== What you should do ==
Every single record below is to be reproduced exactly.

==== Source information ====

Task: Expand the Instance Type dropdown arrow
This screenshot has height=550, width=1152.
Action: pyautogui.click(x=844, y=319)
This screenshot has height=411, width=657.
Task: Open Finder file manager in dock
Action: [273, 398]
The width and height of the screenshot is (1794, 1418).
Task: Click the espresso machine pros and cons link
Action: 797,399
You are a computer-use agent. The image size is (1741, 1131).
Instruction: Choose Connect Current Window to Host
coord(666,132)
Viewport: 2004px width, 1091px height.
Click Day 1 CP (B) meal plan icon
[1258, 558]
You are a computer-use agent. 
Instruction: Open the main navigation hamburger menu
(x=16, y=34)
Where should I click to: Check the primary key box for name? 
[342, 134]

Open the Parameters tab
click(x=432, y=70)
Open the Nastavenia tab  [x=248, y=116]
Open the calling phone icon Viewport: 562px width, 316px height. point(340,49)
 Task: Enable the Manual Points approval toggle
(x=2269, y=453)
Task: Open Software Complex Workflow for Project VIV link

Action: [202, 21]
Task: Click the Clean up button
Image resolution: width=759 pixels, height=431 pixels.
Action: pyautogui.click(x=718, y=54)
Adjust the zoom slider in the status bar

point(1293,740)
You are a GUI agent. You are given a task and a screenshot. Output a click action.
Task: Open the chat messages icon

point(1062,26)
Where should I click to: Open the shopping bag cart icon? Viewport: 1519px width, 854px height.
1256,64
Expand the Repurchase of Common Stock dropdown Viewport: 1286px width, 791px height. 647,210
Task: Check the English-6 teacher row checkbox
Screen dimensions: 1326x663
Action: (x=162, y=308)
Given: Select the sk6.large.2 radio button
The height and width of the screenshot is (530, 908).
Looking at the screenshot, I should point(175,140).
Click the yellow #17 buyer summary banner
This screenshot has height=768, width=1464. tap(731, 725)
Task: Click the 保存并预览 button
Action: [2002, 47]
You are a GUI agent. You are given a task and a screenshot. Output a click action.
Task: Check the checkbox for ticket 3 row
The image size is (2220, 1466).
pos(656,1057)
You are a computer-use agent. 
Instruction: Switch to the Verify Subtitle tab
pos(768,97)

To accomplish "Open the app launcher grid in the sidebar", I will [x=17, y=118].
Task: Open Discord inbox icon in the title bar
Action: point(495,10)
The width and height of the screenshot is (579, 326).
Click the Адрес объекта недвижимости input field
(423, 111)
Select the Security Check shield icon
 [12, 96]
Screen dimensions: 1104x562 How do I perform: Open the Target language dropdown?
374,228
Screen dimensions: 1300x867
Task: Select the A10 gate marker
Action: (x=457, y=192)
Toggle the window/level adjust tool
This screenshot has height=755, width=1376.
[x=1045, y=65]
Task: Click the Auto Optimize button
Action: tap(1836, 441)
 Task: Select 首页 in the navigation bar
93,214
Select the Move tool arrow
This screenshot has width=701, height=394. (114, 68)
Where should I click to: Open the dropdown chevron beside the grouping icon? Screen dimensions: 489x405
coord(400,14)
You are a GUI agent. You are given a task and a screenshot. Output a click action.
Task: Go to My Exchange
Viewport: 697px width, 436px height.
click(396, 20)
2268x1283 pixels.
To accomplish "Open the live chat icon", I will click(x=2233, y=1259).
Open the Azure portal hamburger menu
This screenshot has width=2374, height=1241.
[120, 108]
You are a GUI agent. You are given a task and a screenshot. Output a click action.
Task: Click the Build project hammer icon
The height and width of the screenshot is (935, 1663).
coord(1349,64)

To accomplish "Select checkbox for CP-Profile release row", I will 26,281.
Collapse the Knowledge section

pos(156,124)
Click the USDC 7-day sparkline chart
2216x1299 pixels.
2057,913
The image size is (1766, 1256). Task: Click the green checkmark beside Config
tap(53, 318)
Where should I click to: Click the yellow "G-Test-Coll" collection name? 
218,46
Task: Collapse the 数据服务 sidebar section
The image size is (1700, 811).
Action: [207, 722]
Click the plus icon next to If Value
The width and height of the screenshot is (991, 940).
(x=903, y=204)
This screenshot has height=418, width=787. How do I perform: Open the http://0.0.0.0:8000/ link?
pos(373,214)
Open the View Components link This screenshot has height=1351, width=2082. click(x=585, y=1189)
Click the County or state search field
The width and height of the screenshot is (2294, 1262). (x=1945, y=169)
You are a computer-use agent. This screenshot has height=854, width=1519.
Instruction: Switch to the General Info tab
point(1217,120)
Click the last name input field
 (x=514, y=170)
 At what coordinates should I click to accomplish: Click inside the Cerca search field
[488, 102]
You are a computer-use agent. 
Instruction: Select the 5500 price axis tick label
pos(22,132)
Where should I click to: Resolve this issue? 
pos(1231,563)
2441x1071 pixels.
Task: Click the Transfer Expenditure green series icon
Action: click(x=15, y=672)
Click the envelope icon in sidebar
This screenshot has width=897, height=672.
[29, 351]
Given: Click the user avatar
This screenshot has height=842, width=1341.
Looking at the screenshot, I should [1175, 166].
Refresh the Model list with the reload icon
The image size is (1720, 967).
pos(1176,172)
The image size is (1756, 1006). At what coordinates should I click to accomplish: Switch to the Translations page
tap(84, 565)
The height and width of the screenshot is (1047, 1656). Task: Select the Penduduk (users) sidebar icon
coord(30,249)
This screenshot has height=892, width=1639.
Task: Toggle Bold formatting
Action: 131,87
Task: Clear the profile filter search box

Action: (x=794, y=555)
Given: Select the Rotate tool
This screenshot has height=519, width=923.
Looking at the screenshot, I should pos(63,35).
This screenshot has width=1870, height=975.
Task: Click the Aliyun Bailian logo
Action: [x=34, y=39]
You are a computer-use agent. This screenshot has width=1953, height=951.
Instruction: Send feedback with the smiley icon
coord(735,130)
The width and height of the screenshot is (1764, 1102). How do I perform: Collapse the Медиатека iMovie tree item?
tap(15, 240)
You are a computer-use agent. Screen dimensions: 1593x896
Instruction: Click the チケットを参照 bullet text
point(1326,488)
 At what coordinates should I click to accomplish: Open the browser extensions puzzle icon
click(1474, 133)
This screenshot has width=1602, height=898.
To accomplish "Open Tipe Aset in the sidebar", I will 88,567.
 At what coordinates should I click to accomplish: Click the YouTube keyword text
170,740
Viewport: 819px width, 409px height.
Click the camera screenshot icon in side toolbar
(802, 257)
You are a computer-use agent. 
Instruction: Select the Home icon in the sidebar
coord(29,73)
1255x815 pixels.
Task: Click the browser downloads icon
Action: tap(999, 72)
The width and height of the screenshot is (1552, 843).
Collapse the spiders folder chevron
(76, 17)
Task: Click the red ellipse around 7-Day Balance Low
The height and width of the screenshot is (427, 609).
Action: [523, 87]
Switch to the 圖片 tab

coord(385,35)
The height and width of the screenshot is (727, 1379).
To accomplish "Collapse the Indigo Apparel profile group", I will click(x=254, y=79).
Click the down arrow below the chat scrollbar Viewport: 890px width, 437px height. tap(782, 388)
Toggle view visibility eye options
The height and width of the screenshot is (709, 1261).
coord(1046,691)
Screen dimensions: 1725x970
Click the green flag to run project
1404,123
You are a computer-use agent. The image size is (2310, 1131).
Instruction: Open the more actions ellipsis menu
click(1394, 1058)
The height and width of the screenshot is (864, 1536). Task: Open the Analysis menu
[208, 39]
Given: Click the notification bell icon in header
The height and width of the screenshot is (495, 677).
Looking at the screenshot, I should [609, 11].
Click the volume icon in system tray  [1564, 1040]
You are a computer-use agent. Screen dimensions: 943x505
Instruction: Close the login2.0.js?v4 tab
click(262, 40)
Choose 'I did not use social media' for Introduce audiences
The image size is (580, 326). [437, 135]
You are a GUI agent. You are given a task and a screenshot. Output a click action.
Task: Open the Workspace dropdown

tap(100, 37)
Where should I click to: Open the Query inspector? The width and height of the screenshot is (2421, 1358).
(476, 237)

====

== Written answer ==
Task: Expand the Instance Type dropdown arrow
This screenshot has height=550, width=1152.
Action: pyautogui.click(x=844, y=319)
This screenshot has height=411, width=657.
Task: Open Finder file manager in dock
Action: [273, 398]
The width and height of the screenshot is (1794, 1418).
Task: Click the espresso machine pros and cons link
Action: 797,399
You are a computer-use agent. The image size is (1741, 1131).
Instruction: Choose Connect Current Window to Host
coord(666,132)
Viewport: 2004px width, 1091px height.
Click Day 1 CP (B) meal plan icon
[1258, 558]
You are a computer-use agent. 
Instruction: Open the main navigation hamburger menu
(x=16, y=34)
Where should I click to: Check the primary key box for name? 
[342, 134]

Open the Parameters tab
click(x=432, y=70)
Open the Nastavenia tab  [x=248, y=116]
Open the calling phone icon Viewport: 562px width, 316px height. point(340,49)
 Task: Enable the Manual Points approval toggle
(x=2269, y=453)
Task: Open Software Complex Workflow for Project VIV link

Action: [202, 21]
Task: Click the Clean up button
Image resolution: width=759 pixels, height=431 pixels.
Action: pyautogui.click(x=718, y=54)
Adjust the zoom slider in the status bar

point(1293,740)
You are a GUI agent. You are given a task and a screenshot. Output a click action.
Task: Open the chat messages icon

point(1062,26)
Where should I click to: Open the shopping bag cart icon? Viewport: 1519px width, 854px height.
1256,64
Expand the Repurchase of Common Stock dropdown Viewport: 1286px width, 791px height. 647,210
Task: Check the English-6 teacher row checkbox
Screen dimensions: 1326x663
Action: (x=162, y=308)
Given: Select the sk6.large.2 radio button
The height and width of the screenshot is (530, 908).
Looking at the screenshot, I should point(175,140).
Click the yellow #17 buyer summary banner
This screenshot has height=768, width=1464. tap(731, 725)
Task: Click the 保存并预览 button
Action: [2002, 47]
You are a GUI agent. You are given a task and a screenshot. Output a click action.
Task: Check the checkbox for ticket 3 row
The image size is (2220, 1466).
pos(656,1057)
You are a computer-use agent. 
Instruction: Switch to the Verify Subtitle tab
pos(768,97)

To accomplish "Open the app launcher grid in the sidebar", I will [x=17, y=118].
Task: Open Discord inbox icon in the title bar
Action: point(495,10)
The width and height of the screenshot is (579, 326).
Click the Адрес объекта недвижимости input field
(423, 111)
Select the Security Check shield icon
 [12, 96]
Screen dimensions: 1104x562 How do I perform: Open the Target language dropdown?
374,228
Screen dimensions: 1300x867
Task: Select the A10 gate marker
Action: (x=457, y=192)
Toggle the window/level adjust tool
This screenshot has height=755, width=1376.
[x=1045, y=65]
Task: Click the Auto Optimize button
Action: tap(1836, 441)
 Task: Select 首页 in the navigation bar
93,214
Select the Move tool arrow
This screenshot has width=701, height=394. (114, 68)
Where should I click to: Open the dropdown chevron beside the grouping icon? Screen dimensions: 489x405
coord(400,14)
You are a GUI agent. You are given a task and a screenshot. Output a click action.
Task: Go to My Exchange
Viewport: 697px width, 436px height.
click(396, 20)
2268x1283 pixels.
To accomplish "Open the live chat icon", I will click(x=2233, y=1259).
Open the Azure portal hamburger menu
This screenshot has width=2374, height=1241.
[120, 108]
You are a GUI agent. You are given a task and a screenshot. Output a click action.
Task: Click the Build project hammer icon
The height and width of the screenshot is (935, 1663).
coord(1349,64)

To accomplish "Select checkbox for CP-Profile release row", I will 26,281.
Collapse the Knowledge section

pos(156,124)
Click the USDC 7-day sparkline chart
2216x1299 pixels.
2057,913
The image size is (1766, 1256). Task: Click the green checkmark beside Config
tap(53, 318)
Where should I click to: Click the yellow "G-Test-Coll" collection name? 
218,46
Task: Collapse the 数据服务 sidebar section
The image size is (1700, 811).
Action: [207, 722]
Click the plus icon next to If Value
The width and height of the screenshot is (991, 940).
(x=903, y=204)
This screenshot has height=418, width=787. How do I perform: Open the http://0.0.0.0:8000/ link?
pos(373,214)
Open the View Components link This screenshot has height=1351, width=2082. click(x=585, y=1189)
Click the County or state search field
The width and height of the screenshot is (2294, 1262). (x=1945, y=169)
You are a computer-use agent. This screenshot has height=854, width=1519.
Instruction: Switch to the General Info tab
point(1217,120)
Click the last name input field
 (x=514, y=170)
 At what coordinates should I click to accomplish: Click inside the Cerca search field
[488, 102]
You are a computer-use agent. 
Instruction: Select the 5500 price axis tick label
pos(22,132)
Where should I click to: Resolve this issue? 
pos(1231,563)
2441x1071 pixels.
Task: Click the Transfer Expenditure green series icon
Action: click(x=15, y=672)
Click the envelope icon in sidebar
This screenshot has width=897, height=672.
[29, 351]
Given: Click the user avatar
This screenshot has height=842, width=1341.
Looking at the screenshot, I should [1175, 166].
Refresh the Model list with the reload icon
The image size is (1720, 967).
pos(1176,172)
The image size is (1756, 1006). At what coordinates should I click to accomplish: Switch to the Translations page
tap(84, 565)
The height and width of the screenshot is (1047, 1656). Task: Select the Penduduk (users) sidebar icon
coord(30,249)
This screenshot has height=892, width=1639.
Task: Toggle Bold formatting
Action: 131,87
Task: Clear the profile filter search box

Action: (x=794, y=555)
Given: Select the Rotate tool
This screenshot has height=519, width=923.
Looking at the screenshot, I should pos(63,35).
This screenshot has width=1870, height=975.
Task: Click the Aliyun Bailian logo
Action: [x=34, y=39]
You are a computer-use agent. This screenshot has width=1953, height=951.
Instruction: Send feedback with the smiley icon
coord(735,130)
The width and height of the screenshot is (1764, 1102). How do I perform: Collapse the Медиатека iMovie tree item?
tap(15, 240)
You are a computer-use agent. Screen dimensions: 1593x896
Instruction: Click the チケットを参照 bullet text
point(1326,488)
 At what coordinates should I click to accomplish: Open the browser extensions puzzle icon
click(1474, 133)
This screenshot has width=1602, height=898.
To accomplish "Open Tipe Aset in the sidebar", I will 88,567.
 At what coordinates should I click to accomplish: Click the YouTube keyword text
170,740
Viewport: 819px width, 409px height.
Click the camera screenshot icon in side toolbar
(802, 257)
You are a computer-use agent. 
Instruction: Select the Home icon in the sidebar
coord(29,73)
1255x815 pixels.
Task: Click the browser downloads icon
Action: tap(999, 72)
The width and height of the screenshot is (1552, 843).
Collapse the spiders folder chevron
(76, 17)
Task: Click the red ellipse around 7-Day Balance Low
The height and width of the screenshot is (427, 609).
Action: [523, 87]
Switch to the 圖片 tab

coord(385,35)
The height and width of the screenshot is (727, 1379).
To accomplish "Collapse the Indigo Apparel profile group", I will click(x=254, y=79).
Click the down arrow below the chat scrollbar Viewport: 890px width, 437px height. tap(782, 388)
Toggle view visibility eye options
The height and width of the screenshot is (709, 1261).
coord(1046,691)
Screen dimensions: 1725x970
Click the green flag to run project
1404,123
You are a computer-use agent. The image size is (2310, 1131).
Instruction: Open the more actions ellipsis menu
click(1394, 1058)
The height and width of the screenshot is (864, 1536). Task: Open the Analysis menu
[208, 39]
Given: Click the notification bell icon in header
The height and width of the screenshot is (495, 677).
Looking at the screenshot, I should [609, 11].
Click the volume icon in system tray  [1564, 1040]
You are a computer-use agent. Screen dimensions: 943x505
Instruction: Close the login2.0.js?v4 tab
click(262, 40)
Choose 'I did not use social media' for Introduce audiences
The image size is (580, 326). [437, 135]
You are a GUI agent. You are given a task and a screenshot. Output a click action.
Task: Open the Workspace dropdown

tap(100, 37)
Where should I click to: Open the Query inspector? The width and height of the screenshot is (2421, 1358).
(476, 237)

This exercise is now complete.